Artigo
-*-*-

Masafer Yatta é um conjunto de 20 comunidades beduínas interligadas localizadas nas colinas do Sul de Hebron, cerca de 20 quilómetros a sul desta cidade. Os seus habitantes têm sido notícia pela sua luta persistente contra os esforços israelitas para os deslocar, desafiando as múltiplas deliberações dos tribunais israelitas que ordenam a sua expulsão.

Contrariando as pretensões israelitas de alargar os colonatos circundantes e anexar as suas terras, os residentes palestinos afirmam que se manterão firmes, inabaláveis no seu compromisso de permanecer. Em resposta, Israel instrumentaliza os seus colonos e soldados para criar o ambiente coercivo que force a sua saída.

Para Samir Hamamdeh, 57 anos, e a sua família, a criação de gado é o único meio de subsistência. No entanto, a sua existência é prejudicada pela imposição implacável de medidas israelitas destinadas a coagi-los a entregar as suas terras.

-*-*-

Excerto dos dados
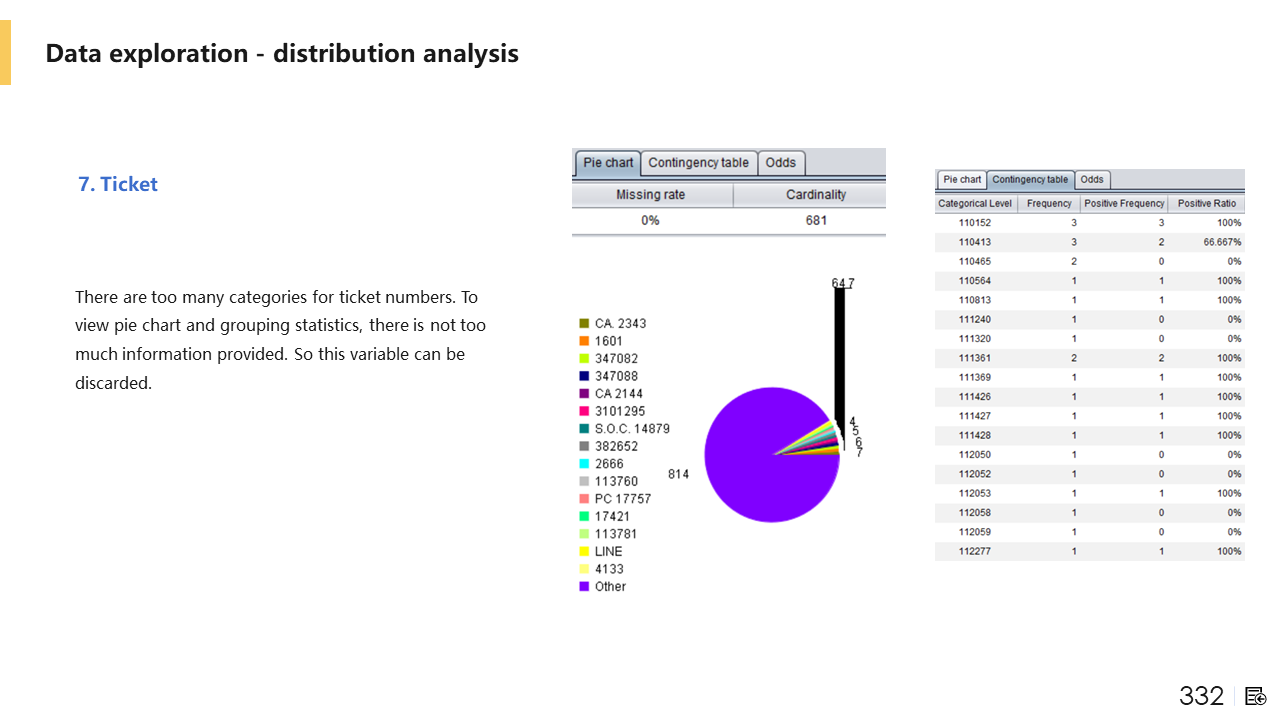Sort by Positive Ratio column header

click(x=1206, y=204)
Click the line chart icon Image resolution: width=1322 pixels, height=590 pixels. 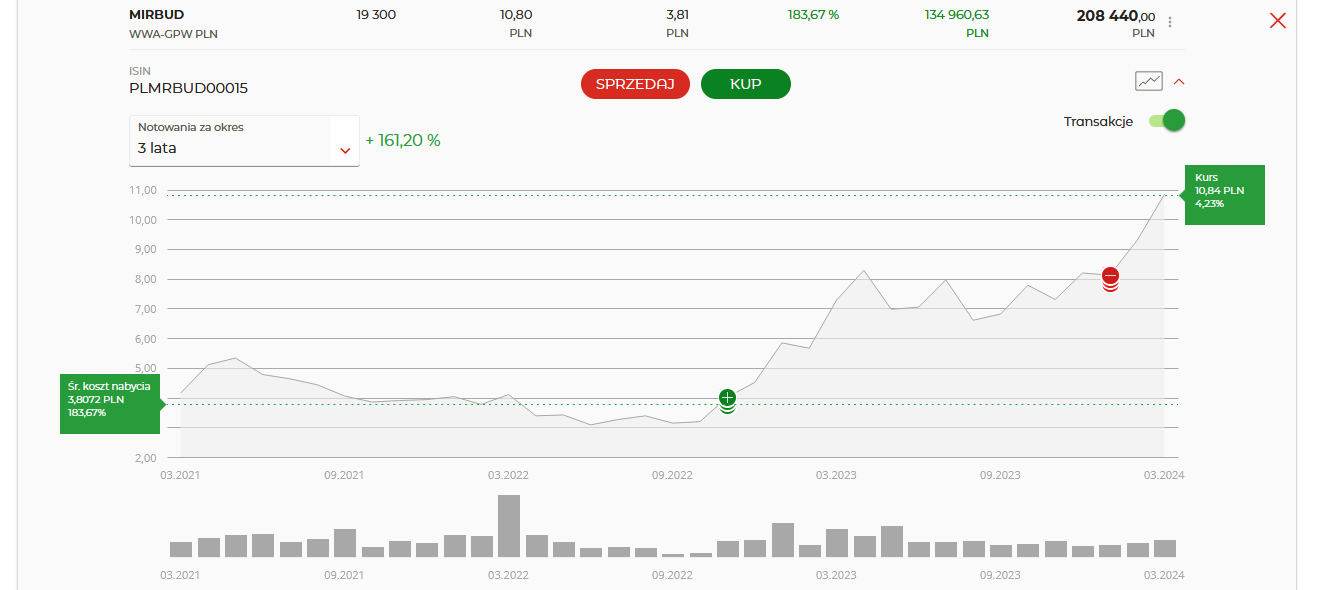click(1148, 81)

-*-*-

Requisito
Reescreva em forma de lista o parágrafo do artigo sobre Masafer Yatta que começa por "Contrariando as pretensões israelitas", mantendo os seus factos principais.

Resposta
- Israel pretende alargar os colonatos circundantes e anexar as terras dos residentes palestinos.
- Os residentes afirmam que se manterão firmes no compromisso de permanecer.
- Em resposta, Israel usa os seus colonos e soldados para criar um ambiente coercivo que force a sua saída.